Fauci Says America Allowed Its Local Public Health System to 'Really Go Into Tatters'

Infectious disease expert Dr. Anthony Fauci discussed gaps in the country's pandemic preparedness on Monday, noting how the novel coronavirus outbreak has highlighted longstanding issues related to public health.

"We have let the local public health infrastructure in our country really go into tatters," said Fauci, director of the National Institute of Allergy and Infectious Diseases (NIAID), during a "virtual fireside chat" with Lloyd Minor, dean of the Stanford University School of Medicine.

"It's one of those things where you're a victim of your own success. We were so good at controlling smallpox, polio, tuberculosis...that we let the infrastructure, locally, essentially go unattended," Fauci continued, referencing the U.S. health care system. "And what happened is that it attenuated and attenuated, and now, when we need good, local public health capability, it's not optimal. It's not as good as it should be."

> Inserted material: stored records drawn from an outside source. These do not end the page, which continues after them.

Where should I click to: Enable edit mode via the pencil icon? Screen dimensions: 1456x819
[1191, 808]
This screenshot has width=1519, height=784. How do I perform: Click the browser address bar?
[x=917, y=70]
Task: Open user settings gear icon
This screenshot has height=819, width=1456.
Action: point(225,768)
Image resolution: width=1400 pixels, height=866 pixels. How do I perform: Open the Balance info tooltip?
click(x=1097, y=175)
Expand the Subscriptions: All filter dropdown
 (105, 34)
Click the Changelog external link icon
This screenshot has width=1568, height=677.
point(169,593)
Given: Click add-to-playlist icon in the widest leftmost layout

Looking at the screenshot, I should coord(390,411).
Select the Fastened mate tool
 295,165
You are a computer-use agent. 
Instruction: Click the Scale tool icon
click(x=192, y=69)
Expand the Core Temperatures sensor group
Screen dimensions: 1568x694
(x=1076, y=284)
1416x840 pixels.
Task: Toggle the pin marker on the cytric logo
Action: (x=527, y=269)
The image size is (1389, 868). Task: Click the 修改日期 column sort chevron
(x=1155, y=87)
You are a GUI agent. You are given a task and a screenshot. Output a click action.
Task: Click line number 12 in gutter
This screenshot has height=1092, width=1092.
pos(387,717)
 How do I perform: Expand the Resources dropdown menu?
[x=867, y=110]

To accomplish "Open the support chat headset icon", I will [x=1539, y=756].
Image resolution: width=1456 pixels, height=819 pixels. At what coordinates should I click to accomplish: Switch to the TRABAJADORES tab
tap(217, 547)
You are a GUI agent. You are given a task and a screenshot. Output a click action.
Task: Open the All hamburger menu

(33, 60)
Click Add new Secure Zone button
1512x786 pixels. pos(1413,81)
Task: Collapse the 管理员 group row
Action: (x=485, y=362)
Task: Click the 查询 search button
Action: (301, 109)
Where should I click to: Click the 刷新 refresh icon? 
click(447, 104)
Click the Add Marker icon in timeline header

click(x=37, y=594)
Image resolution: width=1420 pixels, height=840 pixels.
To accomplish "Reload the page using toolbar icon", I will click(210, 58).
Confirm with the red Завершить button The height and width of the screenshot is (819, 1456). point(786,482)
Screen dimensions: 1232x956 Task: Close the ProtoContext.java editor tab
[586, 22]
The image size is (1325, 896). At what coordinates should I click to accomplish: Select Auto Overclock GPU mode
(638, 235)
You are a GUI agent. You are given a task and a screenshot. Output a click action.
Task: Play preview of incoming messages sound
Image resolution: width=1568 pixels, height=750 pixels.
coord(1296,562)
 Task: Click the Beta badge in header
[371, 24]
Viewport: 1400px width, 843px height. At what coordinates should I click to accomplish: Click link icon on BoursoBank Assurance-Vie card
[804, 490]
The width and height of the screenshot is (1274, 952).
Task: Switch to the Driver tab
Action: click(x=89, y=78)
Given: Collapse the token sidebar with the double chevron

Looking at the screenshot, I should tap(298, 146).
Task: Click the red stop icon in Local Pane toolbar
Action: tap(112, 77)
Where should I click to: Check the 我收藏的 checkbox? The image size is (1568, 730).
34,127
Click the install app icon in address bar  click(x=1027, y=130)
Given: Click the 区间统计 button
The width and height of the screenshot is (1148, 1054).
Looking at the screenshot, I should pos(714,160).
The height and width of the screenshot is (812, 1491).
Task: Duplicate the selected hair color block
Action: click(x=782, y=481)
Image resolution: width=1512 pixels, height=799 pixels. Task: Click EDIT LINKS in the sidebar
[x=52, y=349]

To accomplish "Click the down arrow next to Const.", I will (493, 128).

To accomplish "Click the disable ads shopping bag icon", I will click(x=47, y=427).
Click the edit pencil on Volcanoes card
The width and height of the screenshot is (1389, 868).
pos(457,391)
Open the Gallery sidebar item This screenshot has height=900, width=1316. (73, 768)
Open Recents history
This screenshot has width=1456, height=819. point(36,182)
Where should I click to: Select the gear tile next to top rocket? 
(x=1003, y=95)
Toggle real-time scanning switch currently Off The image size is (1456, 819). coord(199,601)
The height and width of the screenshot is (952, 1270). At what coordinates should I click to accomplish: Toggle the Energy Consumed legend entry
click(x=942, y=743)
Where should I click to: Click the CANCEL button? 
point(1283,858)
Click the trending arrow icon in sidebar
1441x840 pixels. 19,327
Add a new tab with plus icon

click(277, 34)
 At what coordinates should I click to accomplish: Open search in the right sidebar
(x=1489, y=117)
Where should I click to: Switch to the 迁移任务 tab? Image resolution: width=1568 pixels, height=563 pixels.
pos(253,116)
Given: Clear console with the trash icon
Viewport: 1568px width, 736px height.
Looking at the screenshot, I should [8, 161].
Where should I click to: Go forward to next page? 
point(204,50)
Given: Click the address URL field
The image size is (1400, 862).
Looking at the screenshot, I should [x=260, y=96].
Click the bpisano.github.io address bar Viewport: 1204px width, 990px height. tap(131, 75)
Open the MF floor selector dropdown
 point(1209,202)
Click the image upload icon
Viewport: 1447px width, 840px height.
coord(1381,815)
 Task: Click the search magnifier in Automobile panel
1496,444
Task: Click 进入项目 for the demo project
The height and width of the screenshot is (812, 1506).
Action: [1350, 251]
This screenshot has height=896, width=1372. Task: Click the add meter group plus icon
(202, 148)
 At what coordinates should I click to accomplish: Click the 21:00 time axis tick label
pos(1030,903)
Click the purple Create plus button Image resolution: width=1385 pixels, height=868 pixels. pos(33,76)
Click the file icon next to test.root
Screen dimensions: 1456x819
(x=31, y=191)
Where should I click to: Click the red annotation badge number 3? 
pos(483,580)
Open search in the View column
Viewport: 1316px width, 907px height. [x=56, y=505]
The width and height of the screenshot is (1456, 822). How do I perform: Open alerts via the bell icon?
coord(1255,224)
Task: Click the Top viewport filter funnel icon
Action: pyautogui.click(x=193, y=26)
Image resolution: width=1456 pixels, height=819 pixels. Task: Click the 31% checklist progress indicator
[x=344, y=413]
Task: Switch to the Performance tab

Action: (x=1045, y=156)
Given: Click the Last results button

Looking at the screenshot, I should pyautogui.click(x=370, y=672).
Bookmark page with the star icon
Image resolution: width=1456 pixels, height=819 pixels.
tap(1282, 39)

The NIAID director said revitalizing public health capabilities at a local level is critical, both to manage the ongoing spread of COVID-19 and prepare for future outbreaks.

"Because this is not something that's going to go away and never happen again," he warned. "We've had outbreaks before—none as serious as this—but we really need to use this as a lesson to be prepared for the next one. As we learn our way through this one."

Fauci also discussed more immediate virus management strategies. He reiterated previous recommendations for states where COVID-19 cases are spiking, urging them to scale back reopening developments and "then proceed in a very productive way" when determining a timeline to lift restrictions. He pointed out that scaling back does not necessarily mean shutting down businesses.

Some state leaders terminated stay-at-home orders, originally implemented near the onset of the pandemic, as early as late April, with most others following suit throughout May. Since then, a handful of U.S. states have reported soaring outbreak statistics, which increased steadily between June and July. As Fauci noted during Monday's chat, Florida, California, Texas and Arizona are seeing the most serious uptick in infections.

Dr. Anthony Fauci
Dr. Anthony Fauci, director of the National Institute of Allergy and infectious Diseases, wears a face mask during a June 30 Senate committee hearing. Fauci discussed U.S. pandemic preparedness and outbreak management during a "virtual fireside chat" with Lloyd Minor, dean of the Stanford University School of Medicine, on Monday. Al Drago/Pool/Getty Images

California Governor Gavin Newsom has said the state's public health system is far from reaching capacity, even as it admits new COVID-19 patients in record numbers. Hospitals in Florida, Texas and Arizona have reported considerably fewer available resources. Health care providers across multiple regions in all three states have reported limited availability of intensive care unit beds in recent weeks, and several have initiated surge capacity protocols to manage an influx of virus patients.